Print the lines of the data below word for word, leaving out the pictures.

── RAW DATA ──

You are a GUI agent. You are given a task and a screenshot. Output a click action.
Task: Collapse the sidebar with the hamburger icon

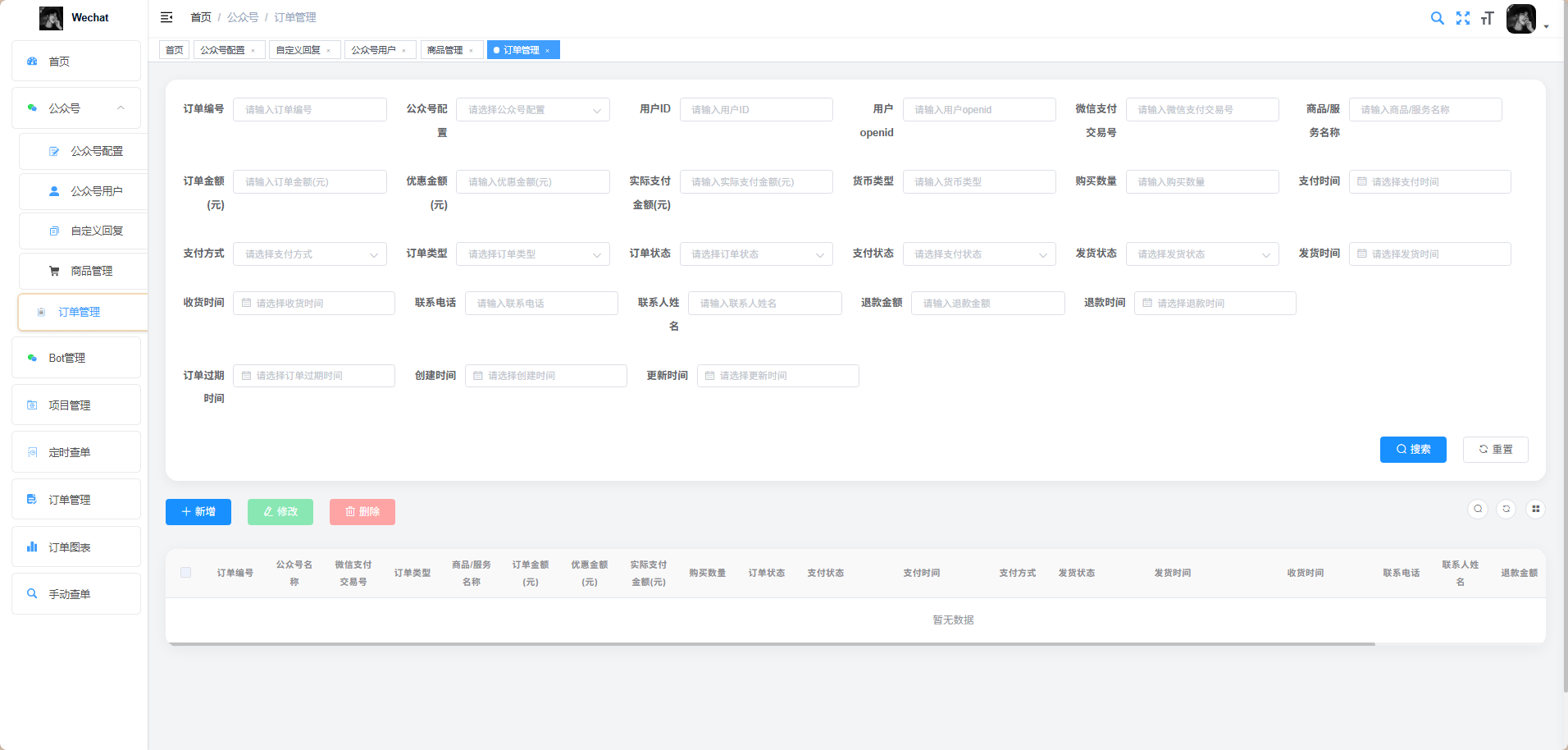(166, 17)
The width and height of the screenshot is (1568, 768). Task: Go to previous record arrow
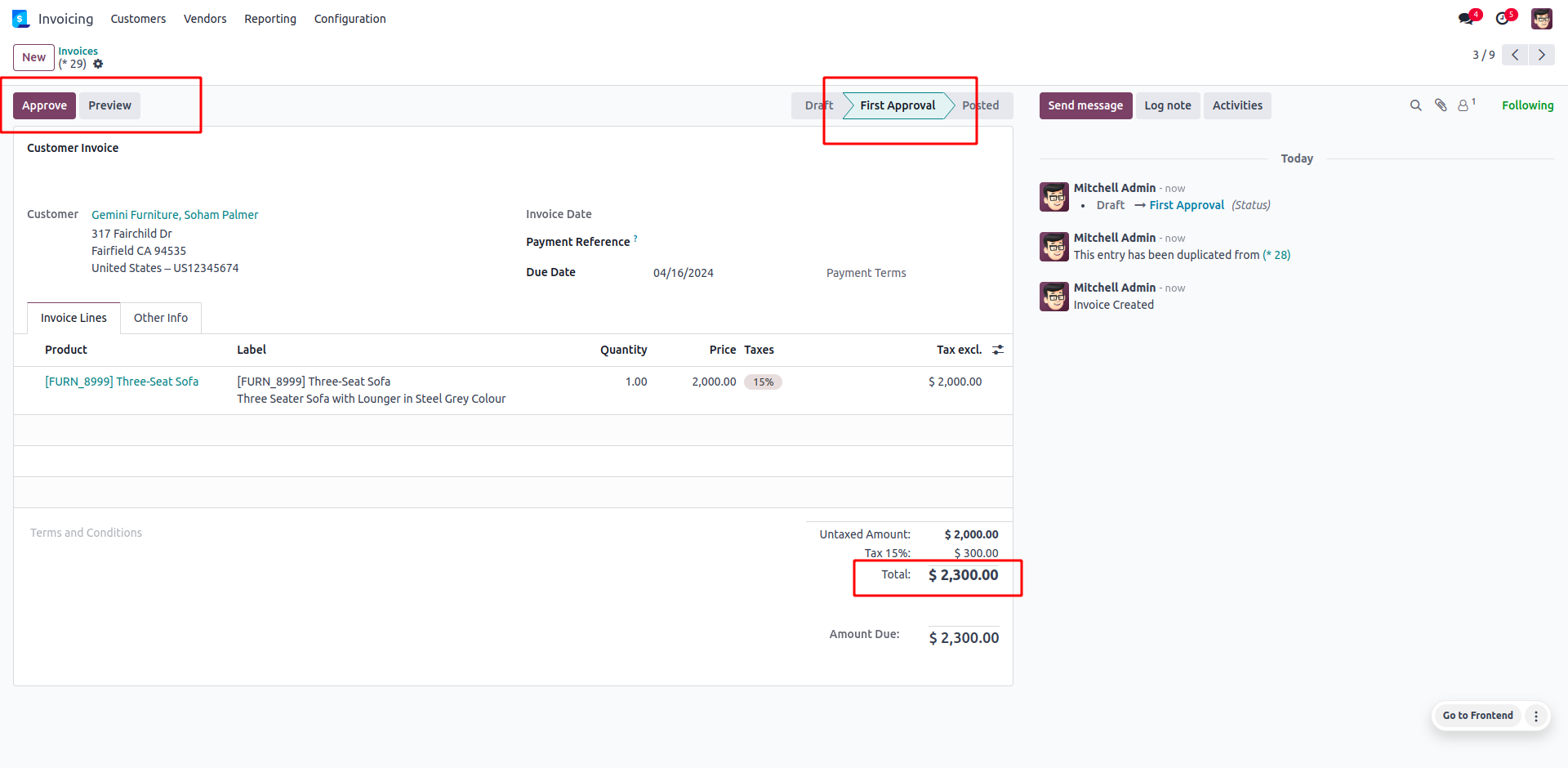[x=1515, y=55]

───

* ANSWER:
You are a GUI agent. You are given a task and a screenshot. Output a click action.
Task: Collapse the sidebar with the hamburger icon

(166, 17)
The width and height of the screenshot is (1568, 768). Task: Go to previous record arrow
[x=1515, y=55]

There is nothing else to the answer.